All lines after the one containing "The height and width of the screenshot is (657, 1167).", together with that line itself, should be written out exactly, down to the last line of the entries below.
-- Data provided follows --
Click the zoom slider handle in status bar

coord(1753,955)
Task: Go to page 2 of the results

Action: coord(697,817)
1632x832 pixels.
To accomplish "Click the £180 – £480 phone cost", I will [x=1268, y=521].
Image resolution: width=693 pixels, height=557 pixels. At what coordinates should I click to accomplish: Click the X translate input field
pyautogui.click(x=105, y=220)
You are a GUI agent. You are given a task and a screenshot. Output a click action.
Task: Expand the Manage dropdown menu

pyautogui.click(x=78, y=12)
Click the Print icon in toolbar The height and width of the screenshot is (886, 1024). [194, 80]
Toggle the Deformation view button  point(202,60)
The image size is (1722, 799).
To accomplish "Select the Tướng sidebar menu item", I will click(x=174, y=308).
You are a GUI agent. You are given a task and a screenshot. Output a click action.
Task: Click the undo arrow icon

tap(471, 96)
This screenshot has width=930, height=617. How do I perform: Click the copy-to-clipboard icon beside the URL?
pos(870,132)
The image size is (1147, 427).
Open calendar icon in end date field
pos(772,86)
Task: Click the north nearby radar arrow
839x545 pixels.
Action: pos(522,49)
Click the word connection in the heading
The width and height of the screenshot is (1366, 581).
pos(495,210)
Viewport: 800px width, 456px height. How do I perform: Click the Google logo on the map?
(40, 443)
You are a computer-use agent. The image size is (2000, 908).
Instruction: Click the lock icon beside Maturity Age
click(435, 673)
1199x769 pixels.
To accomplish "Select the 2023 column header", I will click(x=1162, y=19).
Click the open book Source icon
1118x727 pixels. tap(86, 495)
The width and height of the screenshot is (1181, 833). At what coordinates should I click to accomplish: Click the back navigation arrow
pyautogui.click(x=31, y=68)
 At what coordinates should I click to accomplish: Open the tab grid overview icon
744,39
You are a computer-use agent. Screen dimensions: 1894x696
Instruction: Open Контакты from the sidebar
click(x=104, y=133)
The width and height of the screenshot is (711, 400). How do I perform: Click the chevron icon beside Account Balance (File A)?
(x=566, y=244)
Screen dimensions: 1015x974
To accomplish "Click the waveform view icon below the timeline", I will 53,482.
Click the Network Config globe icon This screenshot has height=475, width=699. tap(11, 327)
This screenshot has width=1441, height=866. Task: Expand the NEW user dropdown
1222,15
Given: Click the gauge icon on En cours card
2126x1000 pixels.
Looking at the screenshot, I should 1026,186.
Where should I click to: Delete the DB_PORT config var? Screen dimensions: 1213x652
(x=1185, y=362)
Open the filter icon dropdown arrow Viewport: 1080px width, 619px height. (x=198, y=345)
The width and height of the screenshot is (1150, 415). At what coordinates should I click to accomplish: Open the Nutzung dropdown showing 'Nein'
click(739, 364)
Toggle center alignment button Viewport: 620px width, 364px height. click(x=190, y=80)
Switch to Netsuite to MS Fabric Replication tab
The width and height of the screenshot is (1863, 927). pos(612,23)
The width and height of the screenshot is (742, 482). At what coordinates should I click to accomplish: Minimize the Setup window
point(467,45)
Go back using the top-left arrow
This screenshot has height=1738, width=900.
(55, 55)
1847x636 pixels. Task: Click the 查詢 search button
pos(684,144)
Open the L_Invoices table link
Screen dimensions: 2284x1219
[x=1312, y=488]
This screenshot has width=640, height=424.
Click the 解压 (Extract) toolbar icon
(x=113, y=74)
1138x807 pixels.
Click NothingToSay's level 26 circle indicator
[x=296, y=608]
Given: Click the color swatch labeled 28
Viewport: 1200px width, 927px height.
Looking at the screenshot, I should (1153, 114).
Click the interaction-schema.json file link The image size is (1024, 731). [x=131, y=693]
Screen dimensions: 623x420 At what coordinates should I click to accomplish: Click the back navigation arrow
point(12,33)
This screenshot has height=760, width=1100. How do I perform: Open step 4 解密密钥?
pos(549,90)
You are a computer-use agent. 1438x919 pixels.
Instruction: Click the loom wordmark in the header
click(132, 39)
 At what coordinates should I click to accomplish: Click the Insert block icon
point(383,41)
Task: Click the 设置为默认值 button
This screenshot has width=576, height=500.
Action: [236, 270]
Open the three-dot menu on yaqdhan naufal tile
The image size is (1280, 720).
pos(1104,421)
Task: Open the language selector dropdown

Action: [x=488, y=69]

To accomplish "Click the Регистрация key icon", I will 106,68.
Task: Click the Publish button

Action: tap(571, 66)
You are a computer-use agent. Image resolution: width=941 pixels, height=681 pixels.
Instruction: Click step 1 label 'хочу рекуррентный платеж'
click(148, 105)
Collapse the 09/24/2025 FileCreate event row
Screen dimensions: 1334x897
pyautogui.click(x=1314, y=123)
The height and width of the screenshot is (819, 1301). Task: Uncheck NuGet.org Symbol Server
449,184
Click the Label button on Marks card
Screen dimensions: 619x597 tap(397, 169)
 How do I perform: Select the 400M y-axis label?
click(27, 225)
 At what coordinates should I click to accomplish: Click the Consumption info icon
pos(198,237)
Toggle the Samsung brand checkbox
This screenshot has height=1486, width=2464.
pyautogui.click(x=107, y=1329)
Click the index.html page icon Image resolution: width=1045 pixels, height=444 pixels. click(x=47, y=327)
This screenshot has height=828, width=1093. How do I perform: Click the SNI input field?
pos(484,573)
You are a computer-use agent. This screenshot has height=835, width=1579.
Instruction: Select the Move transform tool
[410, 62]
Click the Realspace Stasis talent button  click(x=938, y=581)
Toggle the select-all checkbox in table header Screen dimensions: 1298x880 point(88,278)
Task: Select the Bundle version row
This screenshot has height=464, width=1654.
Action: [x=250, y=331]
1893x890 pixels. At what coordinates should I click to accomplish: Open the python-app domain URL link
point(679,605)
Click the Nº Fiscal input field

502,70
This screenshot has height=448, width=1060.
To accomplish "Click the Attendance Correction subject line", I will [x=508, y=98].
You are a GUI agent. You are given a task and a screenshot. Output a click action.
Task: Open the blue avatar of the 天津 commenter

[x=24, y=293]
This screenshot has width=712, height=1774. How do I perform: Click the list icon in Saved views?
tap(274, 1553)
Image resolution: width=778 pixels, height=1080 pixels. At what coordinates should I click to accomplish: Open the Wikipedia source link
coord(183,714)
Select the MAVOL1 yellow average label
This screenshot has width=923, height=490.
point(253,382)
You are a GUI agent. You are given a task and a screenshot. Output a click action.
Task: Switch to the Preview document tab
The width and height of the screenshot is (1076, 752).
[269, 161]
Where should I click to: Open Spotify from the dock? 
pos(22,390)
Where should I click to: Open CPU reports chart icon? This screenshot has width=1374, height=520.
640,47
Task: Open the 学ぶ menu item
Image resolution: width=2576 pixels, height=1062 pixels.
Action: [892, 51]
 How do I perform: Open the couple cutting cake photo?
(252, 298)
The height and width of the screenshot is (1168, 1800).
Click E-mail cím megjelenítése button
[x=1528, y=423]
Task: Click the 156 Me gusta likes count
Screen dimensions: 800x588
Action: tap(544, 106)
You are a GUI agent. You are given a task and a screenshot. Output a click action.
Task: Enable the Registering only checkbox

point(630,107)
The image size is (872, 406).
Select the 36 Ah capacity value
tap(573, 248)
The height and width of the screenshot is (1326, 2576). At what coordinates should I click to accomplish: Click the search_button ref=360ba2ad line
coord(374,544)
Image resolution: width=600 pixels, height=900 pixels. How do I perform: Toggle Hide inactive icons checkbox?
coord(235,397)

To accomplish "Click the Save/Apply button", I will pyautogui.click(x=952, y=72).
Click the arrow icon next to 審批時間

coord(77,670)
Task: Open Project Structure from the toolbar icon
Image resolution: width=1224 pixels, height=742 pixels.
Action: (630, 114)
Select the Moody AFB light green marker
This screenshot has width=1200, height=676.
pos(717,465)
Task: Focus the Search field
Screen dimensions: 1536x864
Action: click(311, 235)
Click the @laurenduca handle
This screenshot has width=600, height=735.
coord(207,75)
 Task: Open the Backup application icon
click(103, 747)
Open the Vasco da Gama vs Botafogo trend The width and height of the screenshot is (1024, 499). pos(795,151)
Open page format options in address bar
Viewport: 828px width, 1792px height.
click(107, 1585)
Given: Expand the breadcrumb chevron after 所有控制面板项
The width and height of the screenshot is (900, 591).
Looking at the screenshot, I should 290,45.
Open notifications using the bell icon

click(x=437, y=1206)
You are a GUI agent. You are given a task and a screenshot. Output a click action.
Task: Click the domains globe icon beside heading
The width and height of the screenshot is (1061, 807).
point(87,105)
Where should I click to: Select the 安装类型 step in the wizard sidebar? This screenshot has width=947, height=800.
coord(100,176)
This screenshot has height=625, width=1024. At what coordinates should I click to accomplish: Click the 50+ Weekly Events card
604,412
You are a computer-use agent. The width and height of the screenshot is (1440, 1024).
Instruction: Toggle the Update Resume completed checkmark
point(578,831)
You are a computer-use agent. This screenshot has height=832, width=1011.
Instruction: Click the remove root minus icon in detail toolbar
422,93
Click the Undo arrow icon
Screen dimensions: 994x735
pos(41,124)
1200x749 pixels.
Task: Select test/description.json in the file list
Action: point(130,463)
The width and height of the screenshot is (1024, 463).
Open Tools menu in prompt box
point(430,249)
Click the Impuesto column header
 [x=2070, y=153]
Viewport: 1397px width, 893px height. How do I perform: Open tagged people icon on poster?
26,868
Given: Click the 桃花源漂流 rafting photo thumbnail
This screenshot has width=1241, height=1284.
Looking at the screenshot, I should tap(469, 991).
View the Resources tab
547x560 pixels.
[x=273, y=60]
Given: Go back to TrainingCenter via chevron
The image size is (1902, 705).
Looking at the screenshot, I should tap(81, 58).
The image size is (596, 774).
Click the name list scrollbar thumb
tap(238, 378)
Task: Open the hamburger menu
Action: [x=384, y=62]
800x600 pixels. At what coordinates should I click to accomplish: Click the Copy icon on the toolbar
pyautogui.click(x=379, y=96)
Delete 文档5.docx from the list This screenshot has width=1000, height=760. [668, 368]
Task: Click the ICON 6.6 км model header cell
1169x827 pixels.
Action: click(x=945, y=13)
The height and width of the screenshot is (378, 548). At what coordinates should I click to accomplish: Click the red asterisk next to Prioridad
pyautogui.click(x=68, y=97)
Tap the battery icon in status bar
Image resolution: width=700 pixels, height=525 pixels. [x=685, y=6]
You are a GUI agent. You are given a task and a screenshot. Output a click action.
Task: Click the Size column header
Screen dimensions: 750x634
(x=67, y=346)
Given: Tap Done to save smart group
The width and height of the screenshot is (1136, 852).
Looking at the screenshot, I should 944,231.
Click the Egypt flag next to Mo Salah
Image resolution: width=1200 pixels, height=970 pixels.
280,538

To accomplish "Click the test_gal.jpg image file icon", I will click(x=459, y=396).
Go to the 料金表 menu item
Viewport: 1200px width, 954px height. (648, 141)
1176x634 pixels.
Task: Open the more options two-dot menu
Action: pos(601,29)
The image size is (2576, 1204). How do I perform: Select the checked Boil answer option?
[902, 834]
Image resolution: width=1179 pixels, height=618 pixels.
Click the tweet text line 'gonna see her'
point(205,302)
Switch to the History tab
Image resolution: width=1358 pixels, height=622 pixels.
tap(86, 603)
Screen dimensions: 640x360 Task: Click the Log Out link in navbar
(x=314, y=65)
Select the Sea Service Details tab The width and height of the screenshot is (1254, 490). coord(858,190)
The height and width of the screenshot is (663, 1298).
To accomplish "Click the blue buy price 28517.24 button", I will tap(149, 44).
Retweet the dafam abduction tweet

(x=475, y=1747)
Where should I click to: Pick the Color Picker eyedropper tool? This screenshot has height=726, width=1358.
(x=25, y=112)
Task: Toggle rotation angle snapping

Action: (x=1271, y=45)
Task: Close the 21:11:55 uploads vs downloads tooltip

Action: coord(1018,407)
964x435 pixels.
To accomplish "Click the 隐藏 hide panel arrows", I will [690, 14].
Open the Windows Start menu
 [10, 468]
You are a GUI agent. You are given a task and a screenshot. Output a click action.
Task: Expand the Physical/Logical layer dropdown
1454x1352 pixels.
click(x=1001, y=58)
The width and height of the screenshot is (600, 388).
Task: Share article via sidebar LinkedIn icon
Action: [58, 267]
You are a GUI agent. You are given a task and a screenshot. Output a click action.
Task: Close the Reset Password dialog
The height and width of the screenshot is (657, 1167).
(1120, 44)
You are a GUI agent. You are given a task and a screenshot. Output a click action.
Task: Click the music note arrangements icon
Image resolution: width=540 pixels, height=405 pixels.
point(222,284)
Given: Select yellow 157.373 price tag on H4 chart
-- Data provided concluded --
**Answer to the exercise**
The height and width of the screenshot is (657, 1167).
(1120, 44)
You are a GUI agent. You are given a task and a screenshot. Output a click action.
Task: Click the music note arrangements icon
Image resolution: width=540 pixels, height=405 pixels.
point(222,284)
Given: Select yellow 157.373 price tag on H4 chart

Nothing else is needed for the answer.